Task objective: Can you express everything from the start of the material down to the line containing "total-link: 31 is" as a two-column CSV with the columns instruction and response, one row per text-and-answer pair, each value in a single quoted field with line breaks replaced by spaces and the pictures left out?

Given entries:
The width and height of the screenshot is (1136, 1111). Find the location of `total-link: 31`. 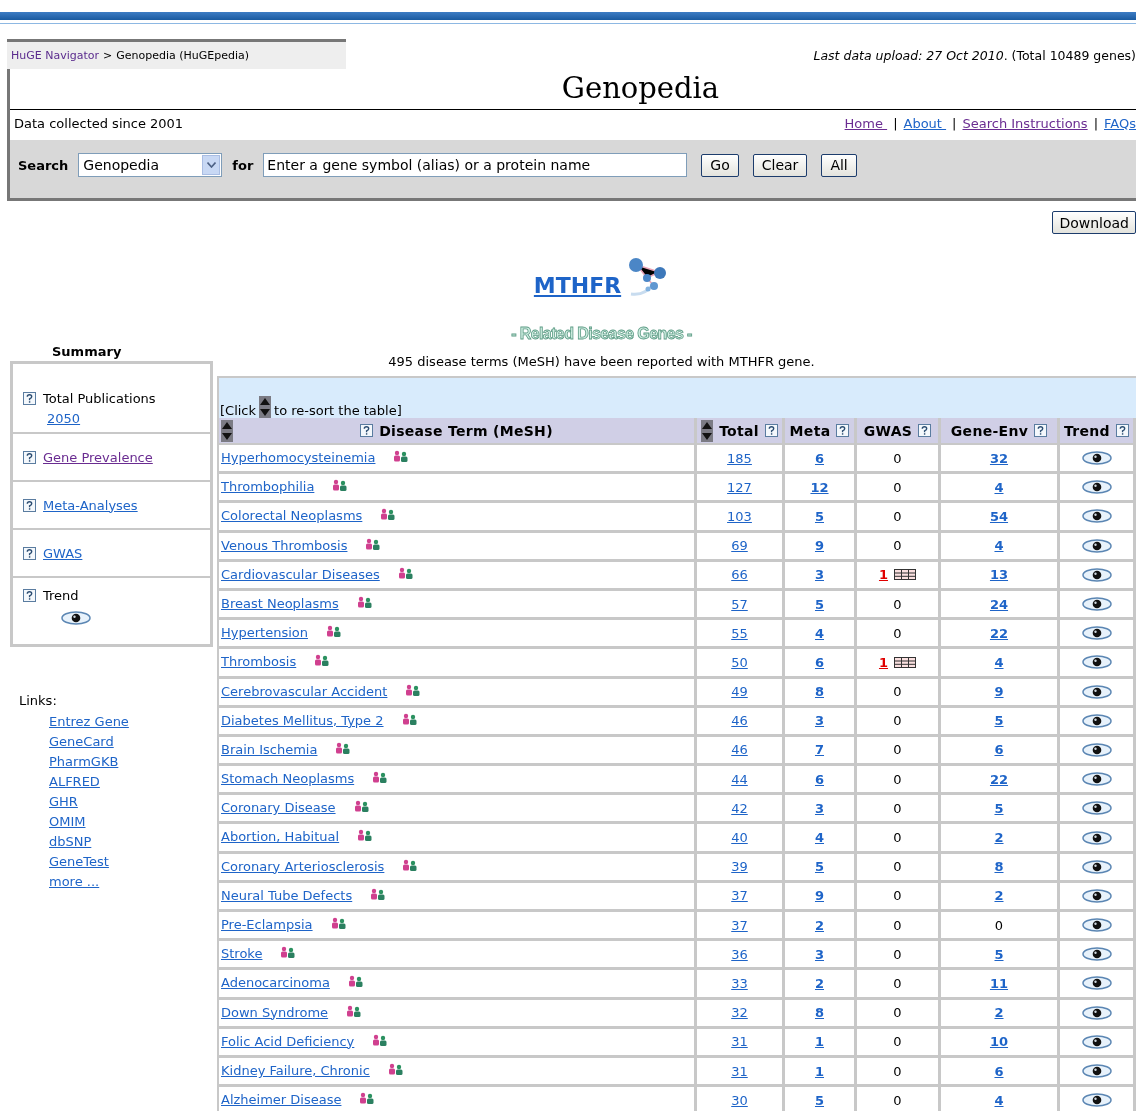

total-link: 31 is located at coordinates (740, 1071).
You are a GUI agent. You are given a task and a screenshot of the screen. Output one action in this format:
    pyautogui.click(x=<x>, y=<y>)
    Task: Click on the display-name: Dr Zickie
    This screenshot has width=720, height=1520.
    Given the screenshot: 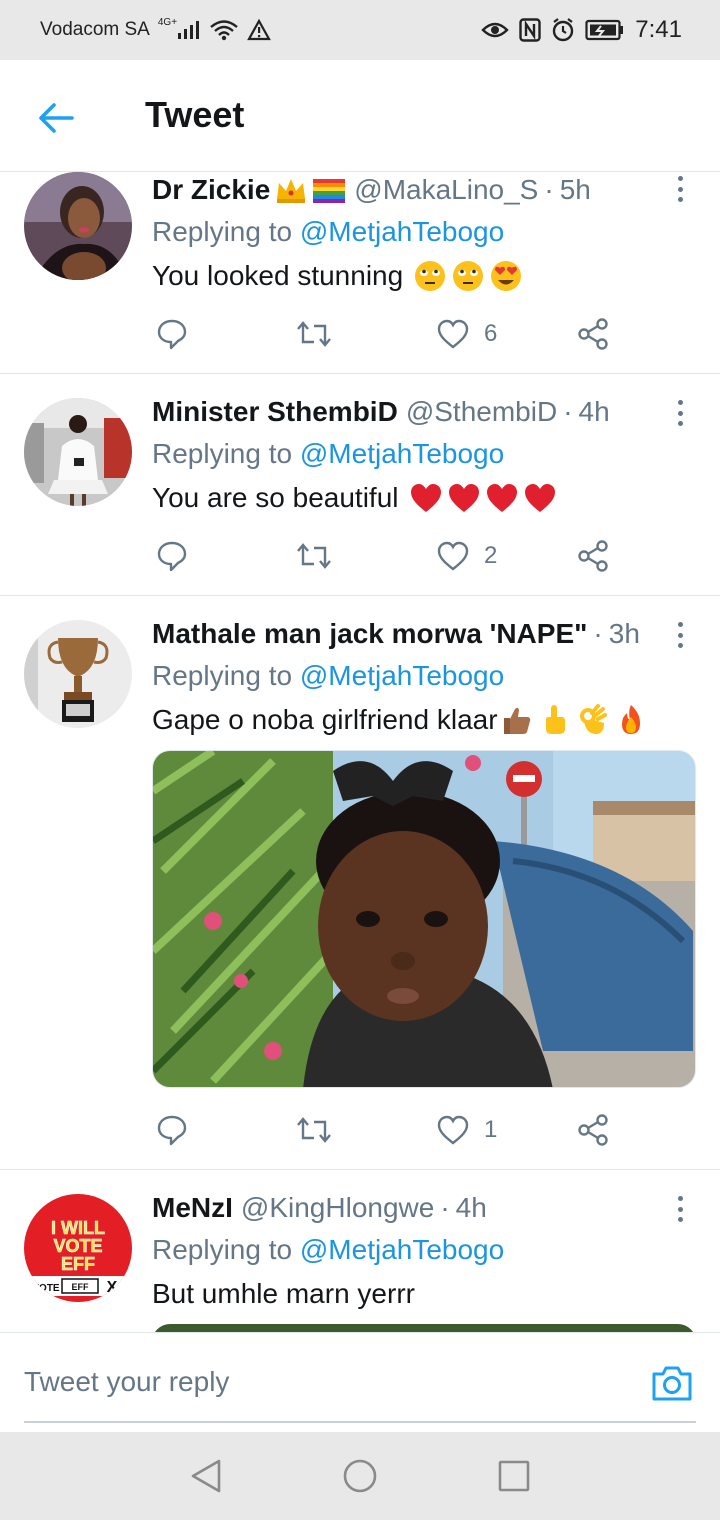 What is the action you would take?
    pyautogui.click(x=211, y=190)
    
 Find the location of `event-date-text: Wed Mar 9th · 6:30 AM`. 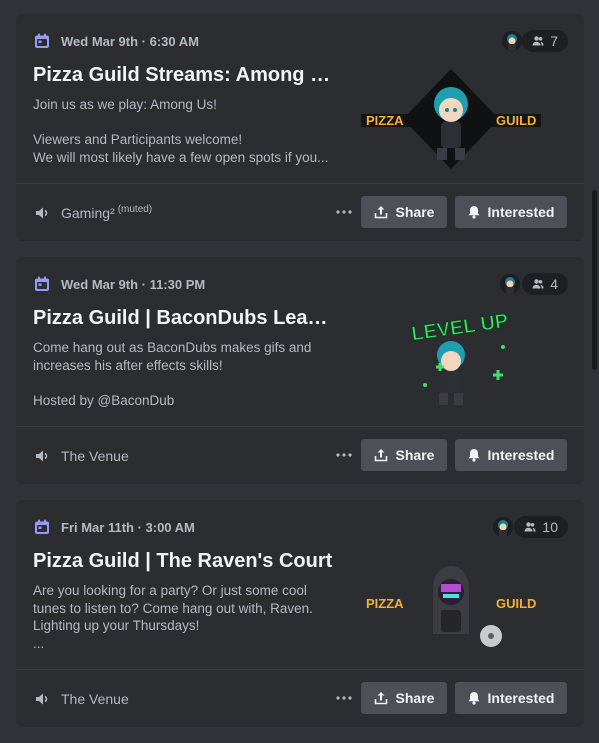

event-date-text: Wed Mar 9th · 6:30 AM is located at coordinates (130, 41).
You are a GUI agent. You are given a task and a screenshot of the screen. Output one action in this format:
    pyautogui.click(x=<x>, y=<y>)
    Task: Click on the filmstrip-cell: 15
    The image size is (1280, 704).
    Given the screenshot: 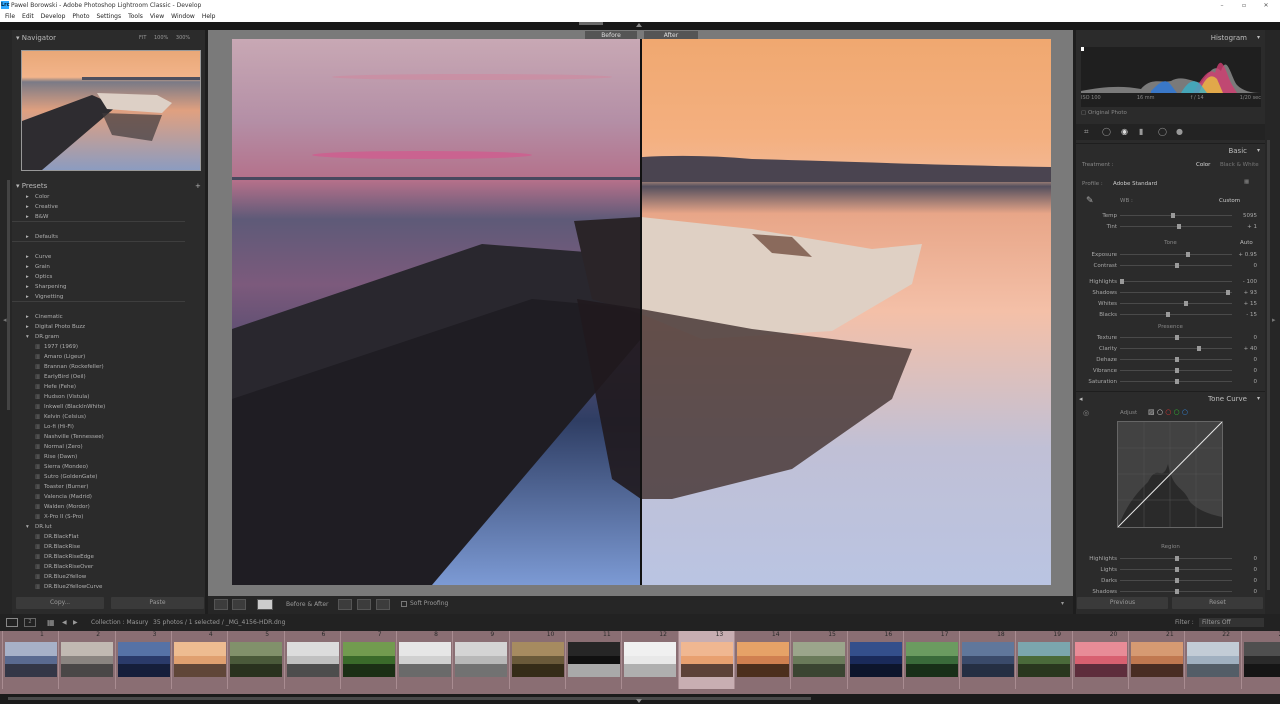 What is the action you would take?
    pyautogui.click(x=818, y=660)
    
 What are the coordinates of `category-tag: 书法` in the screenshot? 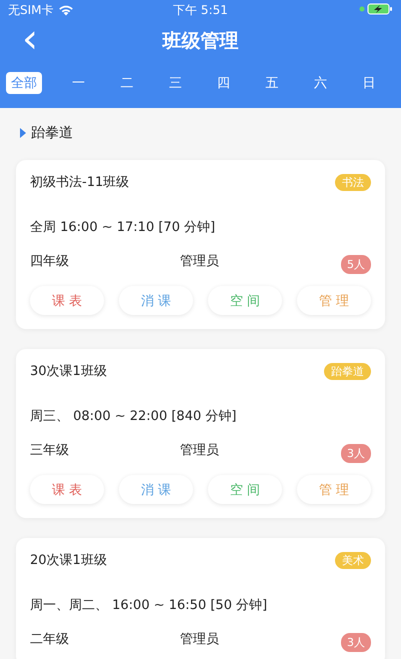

Task result:
instruction,response
"The width and height of the screenshot is (1136, 1111). Find the location of `total-link: 31`.","total-link: 31 is located at coordinates (740, 1071)."